Just so you know, you will never be a better basketball player than Michael Jordan. However, Michael Jordan completely sucks at being you. So technically, it’s a draw.

Stop comparing yourself to others, especially others who are vastly superior at things. Stop trying to be the best. While you’re at it, please stop worrying about what others think of you because that’s none of your damn business. Forget about any possible comparisons anywhere because there is no comparison once you realize that you’re the only you and therefore the best version of you. Game over. Embrace your inner youness™. Shine, you beautiful, unique, original weirdo! Shine like no one is watching you and even if they are, you don’t freakin' care. Commit to being the most awesome version of you on your own epic terms. No one will ever be better at that than you.

Don’t scoff at mediocrity. One day you might need that stupid yellow crayon. Sometimes a congealed, $9 slice of airport pizza is the best possible option. Do yourself a favor and snub endless ambition instead. It’s a losing game. It freezes some from ever starting anything because they fear their work will never be as good as the amazing work that’s already out there. Stop worrying about other peoples’ work, it has absolutely nothing to do with yours. Stop comparing your unwritten screenplay to Chinatown. David Hockney doesn't know you, so don’t let his success stop you from painting. Don’t worry about George Clooney’s staggering good looks and accomplishments. DO YOUR OWN THING. You’re playing with house money. No one can do a better version of your work than you! No one. Let me repeat this: No one can do a better version of your work than you. No one.

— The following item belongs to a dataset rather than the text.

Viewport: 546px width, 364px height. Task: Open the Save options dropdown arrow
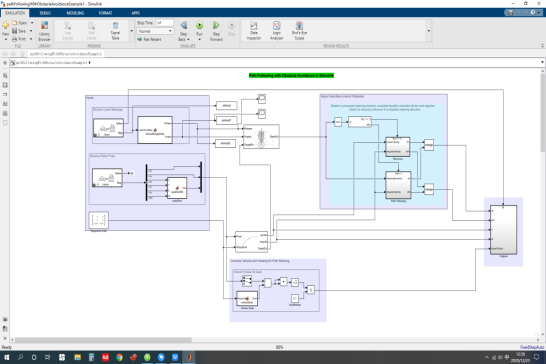coord(31,31)
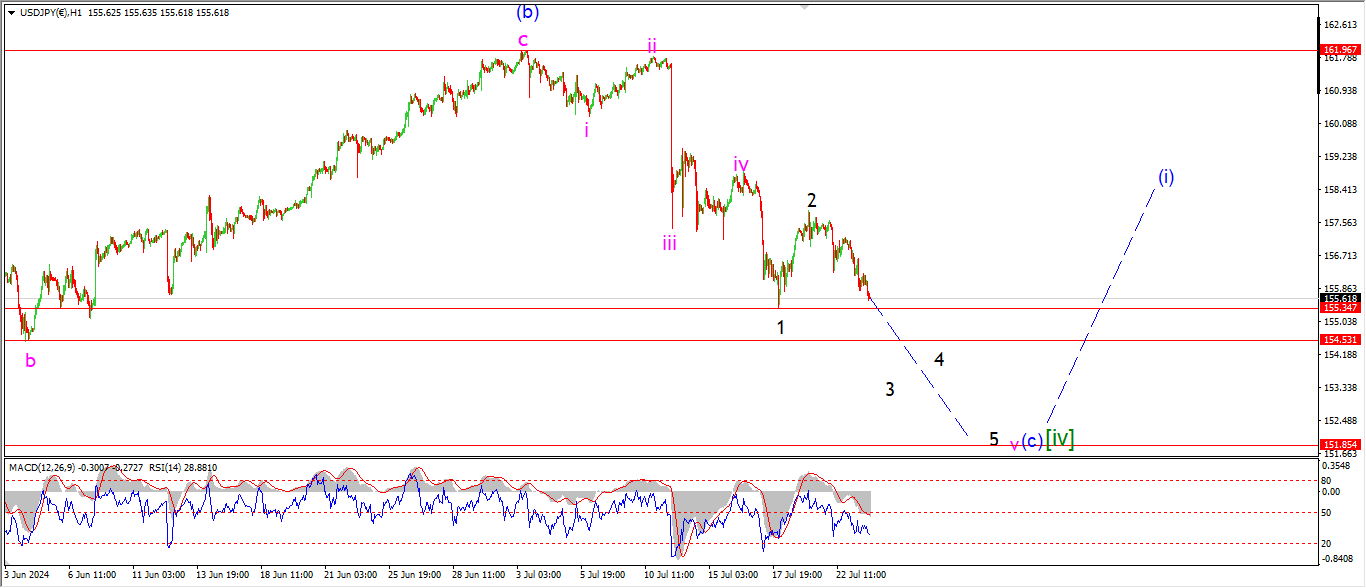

So start writing, start painting, start acting, invent that thing, build that web site, start that business, do that crazy ambitious thing you’ve been afraid to do. Comparing yourself to the most successful people in the world is a convenient way to prevent yourself from creating anything. It’s also ridiculous. Steve Jobs didn’t compare his ideas to yours, so why should compare yours to his? If you approach everything from the position of knowing that you’re already the best you, then you’re already winning before you start.

Don’t try to write the best novel in the world. Write the novel that only you can write. No one else can do better than that. Don’t try to be the best at anything, unless it’s the best you.

Once you know that, everything else is easy.